--- PROVIDED DATA ---
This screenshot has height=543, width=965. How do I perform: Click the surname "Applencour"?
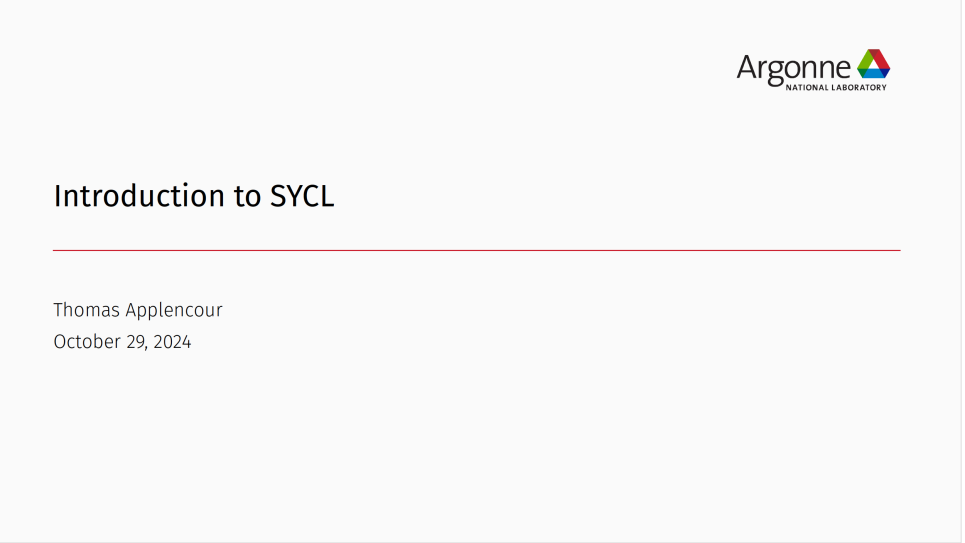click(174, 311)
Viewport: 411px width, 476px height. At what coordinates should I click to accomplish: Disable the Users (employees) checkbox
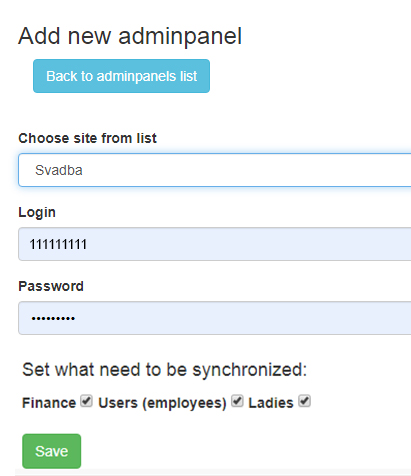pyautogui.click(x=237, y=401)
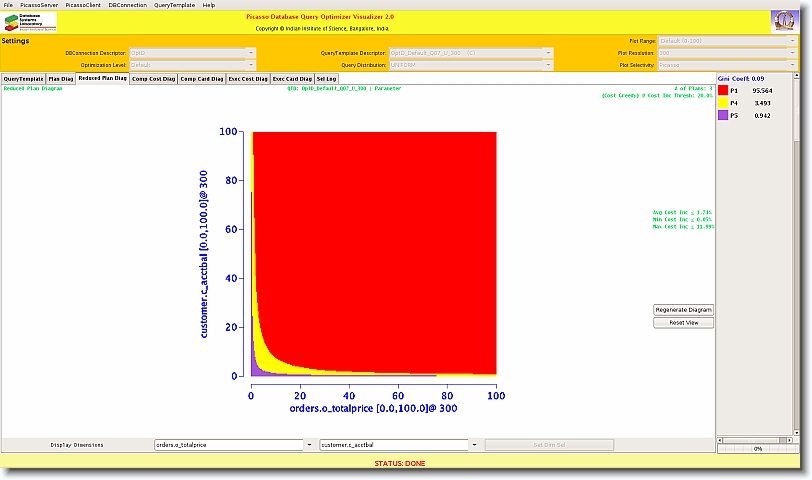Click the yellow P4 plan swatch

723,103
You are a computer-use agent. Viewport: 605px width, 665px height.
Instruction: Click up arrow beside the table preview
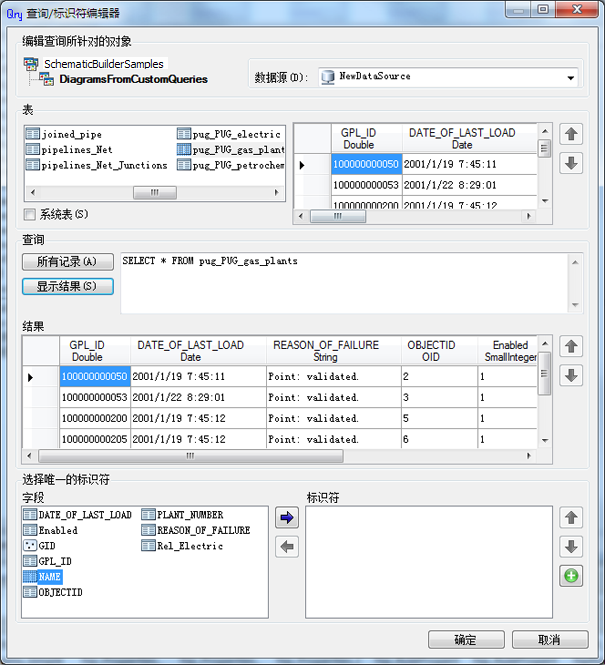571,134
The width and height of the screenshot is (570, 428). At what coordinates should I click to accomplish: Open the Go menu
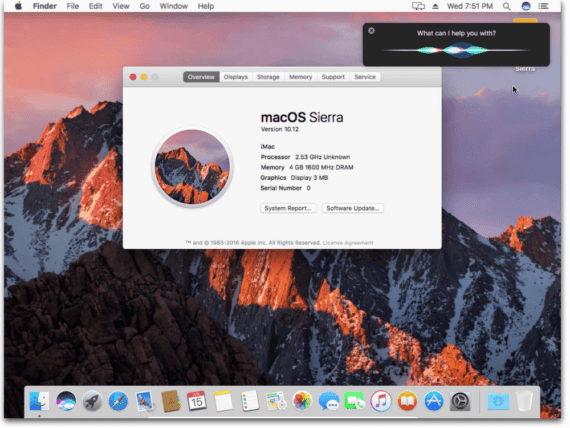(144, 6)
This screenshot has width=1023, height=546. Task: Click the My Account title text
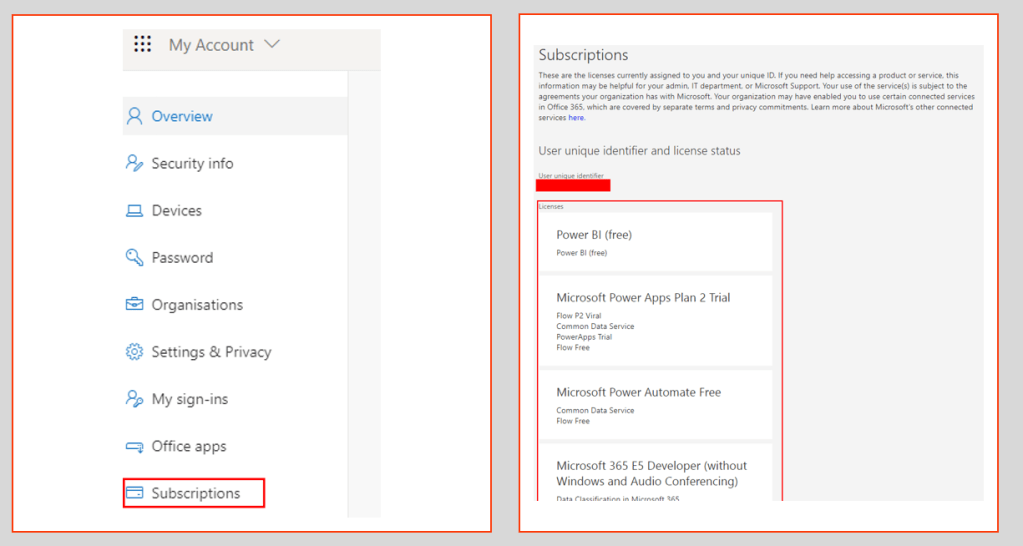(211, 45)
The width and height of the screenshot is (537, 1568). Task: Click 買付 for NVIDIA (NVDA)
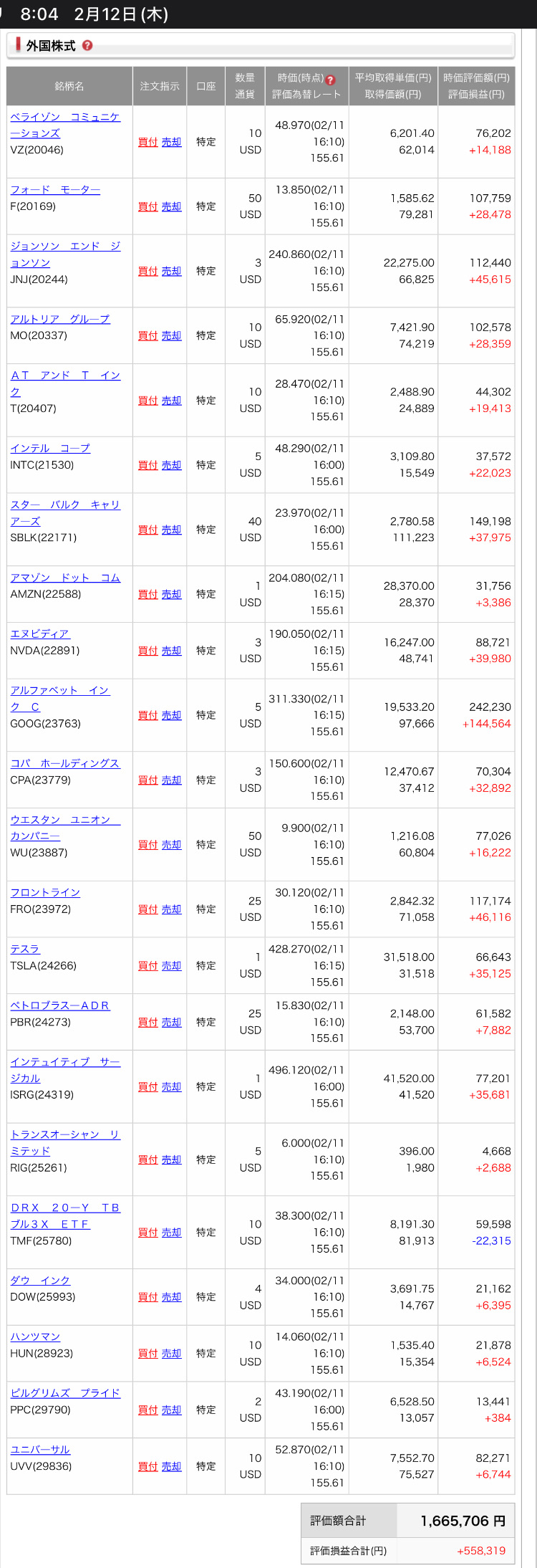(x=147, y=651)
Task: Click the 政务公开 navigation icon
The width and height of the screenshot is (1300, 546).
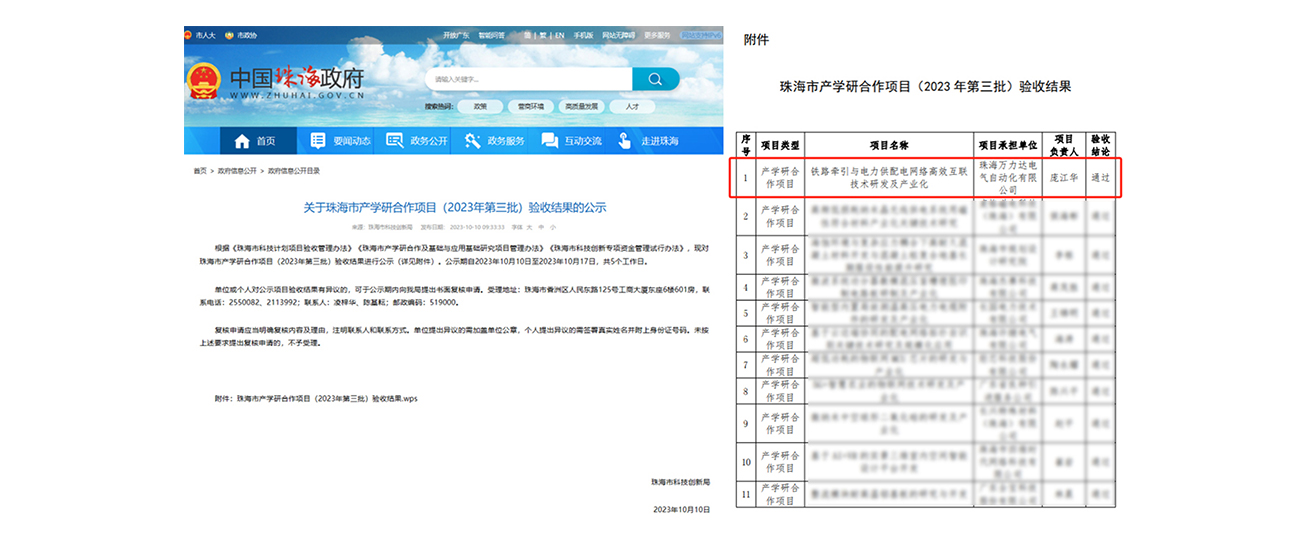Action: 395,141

--- EXERCISE OBJECTIVE ---
All lines from the one containing "Task: Click the 政务公开 navigation icon" through the final line of the records are to be retyped exactly; no other lines and no pictures are to be included.

--- OUTPUT OF THE EXERCISE ---
Task: Click the 政务公开 navigation icon
The width and height of the screenshot is (1300, 546).
Action: 395,141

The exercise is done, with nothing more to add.